## [MATERIAL FOR THIS TASK]
▼

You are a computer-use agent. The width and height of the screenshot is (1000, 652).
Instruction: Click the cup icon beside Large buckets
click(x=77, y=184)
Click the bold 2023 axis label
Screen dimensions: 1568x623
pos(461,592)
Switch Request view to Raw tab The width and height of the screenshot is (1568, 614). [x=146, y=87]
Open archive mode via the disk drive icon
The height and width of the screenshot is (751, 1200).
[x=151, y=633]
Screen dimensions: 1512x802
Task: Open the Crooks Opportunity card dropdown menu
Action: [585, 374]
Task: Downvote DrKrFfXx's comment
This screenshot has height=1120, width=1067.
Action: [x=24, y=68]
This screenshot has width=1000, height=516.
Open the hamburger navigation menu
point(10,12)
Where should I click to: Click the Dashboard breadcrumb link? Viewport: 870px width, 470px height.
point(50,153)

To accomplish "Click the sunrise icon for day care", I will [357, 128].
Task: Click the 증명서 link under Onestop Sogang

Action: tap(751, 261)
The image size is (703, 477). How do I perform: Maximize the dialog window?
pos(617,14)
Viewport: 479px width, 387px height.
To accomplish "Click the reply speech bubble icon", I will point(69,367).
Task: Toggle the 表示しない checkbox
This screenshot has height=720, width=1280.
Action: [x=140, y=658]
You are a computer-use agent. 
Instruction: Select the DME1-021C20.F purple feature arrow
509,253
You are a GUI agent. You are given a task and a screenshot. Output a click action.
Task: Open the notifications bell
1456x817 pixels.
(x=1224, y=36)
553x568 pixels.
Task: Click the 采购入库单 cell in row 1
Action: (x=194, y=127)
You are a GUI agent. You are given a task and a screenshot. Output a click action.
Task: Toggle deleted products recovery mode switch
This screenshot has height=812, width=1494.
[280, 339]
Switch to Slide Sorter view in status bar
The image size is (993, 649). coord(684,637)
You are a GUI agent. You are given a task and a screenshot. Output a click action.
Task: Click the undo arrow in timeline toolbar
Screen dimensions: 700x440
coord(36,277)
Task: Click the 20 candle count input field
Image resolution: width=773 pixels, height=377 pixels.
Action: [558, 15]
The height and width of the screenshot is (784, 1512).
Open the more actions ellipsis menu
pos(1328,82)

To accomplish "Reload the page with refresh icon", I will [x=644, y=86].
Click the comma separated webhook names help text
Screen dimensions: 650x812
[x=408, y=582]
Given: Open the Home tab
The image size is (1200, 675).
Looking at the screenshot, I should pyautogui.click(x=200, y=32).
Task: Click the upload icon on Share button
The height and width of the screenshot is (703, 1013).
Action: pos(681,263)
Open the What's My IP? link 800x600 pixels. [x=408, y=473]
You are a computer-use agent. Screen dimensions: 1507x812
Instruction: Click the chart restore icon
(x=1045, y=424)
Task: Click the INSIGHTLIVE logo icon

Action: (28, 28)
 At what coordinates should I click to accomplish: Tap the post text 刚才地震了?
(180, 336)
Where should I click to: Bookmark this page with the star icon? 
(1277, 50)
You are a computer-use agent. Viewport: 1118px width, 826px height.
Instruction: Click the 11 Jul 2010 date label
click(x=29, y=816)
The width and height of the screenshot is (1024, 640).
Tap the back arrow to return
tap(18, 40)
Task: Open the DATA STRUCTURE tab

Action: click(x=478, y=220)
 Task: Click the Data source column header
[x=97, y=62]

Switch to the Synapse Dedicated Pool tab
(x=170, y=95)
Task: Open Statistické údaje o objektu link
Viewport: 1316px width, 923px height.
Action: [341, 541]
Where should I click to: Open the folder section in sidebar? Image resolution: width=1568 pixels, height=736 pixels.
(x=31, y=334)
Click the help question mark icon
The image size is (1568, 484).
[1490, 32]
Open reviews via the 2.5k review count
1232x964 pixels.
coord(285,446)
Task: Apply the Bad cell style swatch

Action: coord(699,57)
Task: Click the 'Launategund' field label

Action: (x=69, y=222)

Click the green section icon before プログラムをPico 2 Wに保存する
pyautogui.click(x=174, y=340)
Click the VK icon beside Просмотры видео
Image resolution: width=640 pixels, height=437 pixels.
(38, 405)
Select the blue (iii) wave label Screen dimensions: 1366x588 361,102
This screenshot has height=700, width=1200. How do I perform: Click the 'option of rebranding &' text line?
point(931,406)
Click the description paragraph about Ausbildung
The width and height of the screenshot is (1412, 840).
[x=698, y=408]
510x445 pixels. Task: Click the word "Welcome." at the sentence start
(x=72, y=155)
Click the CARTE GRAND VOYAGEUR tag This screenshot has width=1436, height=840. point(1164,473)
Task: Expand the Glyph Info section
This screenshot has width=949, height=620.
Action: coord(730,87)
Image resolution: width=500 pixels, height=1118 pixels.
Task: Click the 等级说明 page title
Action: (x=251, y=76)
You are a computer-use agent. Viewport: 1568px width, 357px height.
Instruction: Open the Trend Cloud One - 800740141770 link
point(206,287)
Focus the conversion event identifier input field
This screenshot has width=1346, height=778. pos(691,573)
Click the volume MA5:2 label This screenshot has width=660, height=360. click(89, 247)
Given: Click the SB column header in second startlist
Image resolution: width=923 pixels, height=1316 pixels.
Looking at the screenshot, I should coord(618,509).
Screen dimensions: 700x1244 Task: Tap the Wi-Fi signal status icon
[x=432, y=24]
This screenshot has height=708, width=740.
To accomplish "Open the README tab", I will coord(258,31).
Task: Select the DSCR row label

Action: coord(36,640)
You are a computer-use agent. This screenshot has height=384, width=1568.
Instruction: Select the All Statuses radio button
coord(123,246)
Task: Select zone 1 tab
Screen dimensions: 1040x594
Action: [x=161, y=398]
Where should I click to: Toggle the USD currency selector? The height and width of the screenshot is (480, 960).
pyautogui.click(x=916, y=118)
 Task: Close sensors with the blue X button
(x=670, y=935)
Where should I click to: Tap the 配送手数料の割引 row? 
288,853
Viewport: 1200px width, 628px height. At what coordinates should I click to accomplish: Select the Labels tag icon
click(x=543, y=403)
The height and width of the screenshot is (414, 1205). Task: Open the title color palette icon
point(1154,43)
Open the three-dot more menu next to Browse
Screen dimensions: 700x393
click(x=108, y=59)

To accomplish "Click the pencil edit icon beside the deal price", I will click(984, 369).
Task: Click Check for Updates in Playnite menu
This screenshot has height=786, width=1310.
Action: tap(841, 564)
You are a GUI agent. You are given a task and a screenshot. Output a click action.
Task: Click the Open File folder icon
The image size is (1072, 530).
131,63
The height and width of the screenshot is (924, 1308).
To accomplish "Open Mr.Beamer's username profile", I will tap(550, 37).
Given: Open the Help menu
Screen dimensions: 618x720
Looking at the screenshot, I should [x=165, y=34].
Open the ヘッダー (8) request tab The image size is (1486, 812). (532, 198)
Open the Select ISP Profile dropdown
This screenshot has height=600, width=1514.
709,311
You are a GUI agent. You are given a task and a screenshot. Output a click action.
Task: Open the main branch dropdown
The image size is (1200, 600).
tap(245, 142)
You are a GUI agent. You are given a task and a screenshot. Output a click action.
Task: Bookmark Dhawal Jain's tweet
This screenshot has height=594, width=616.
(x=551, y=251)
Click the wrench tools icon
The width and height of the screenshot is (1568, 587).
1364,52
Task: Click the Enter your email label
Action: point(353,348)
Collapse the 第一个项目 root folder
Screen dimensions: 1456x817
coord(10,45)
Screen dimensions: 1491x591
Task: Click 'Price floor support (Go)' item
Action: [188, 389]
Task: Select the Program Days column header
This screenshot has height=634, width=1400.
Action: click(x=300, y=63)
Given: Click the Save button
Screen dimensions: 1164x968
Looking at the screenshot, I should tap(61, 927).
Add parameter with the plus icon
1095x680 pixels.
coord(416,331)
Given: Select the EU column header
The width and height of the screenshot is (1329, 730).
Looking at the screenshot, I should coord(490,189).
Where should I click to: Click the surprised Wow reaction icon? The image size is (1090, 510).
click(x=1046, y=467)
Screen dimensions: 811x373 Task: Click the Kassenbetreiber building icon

▲

## [ABOUT THIS EXERCISE]
Reproduce exactly, and with no other material, the lines between those holding "Screen dimensions: 618x720" and "Task: Bookmark Dhawal Jain's tweet", inclusive.

## [RESPONSE BELOW]
Screen dimensions: 618x720
Looking at the screenshot, I should [x=165, y=34].
Open the ヘッダー (8) request tab The image size is (1486, 812). (532, 198)
Open the Select ISP Profile dropdown
This screenshot has height=600, width=1514.
709,311
You are a GUI agent. You are given a task and a screenshot. Output a click action.
Task: Open the main branch dropdown
The image size is (1200, 600).
tap(245, 142)
You are a GUI agent. You are given a task and a screenshot. Output a click action.
Task: Bookmark Dhawal Jain's tweet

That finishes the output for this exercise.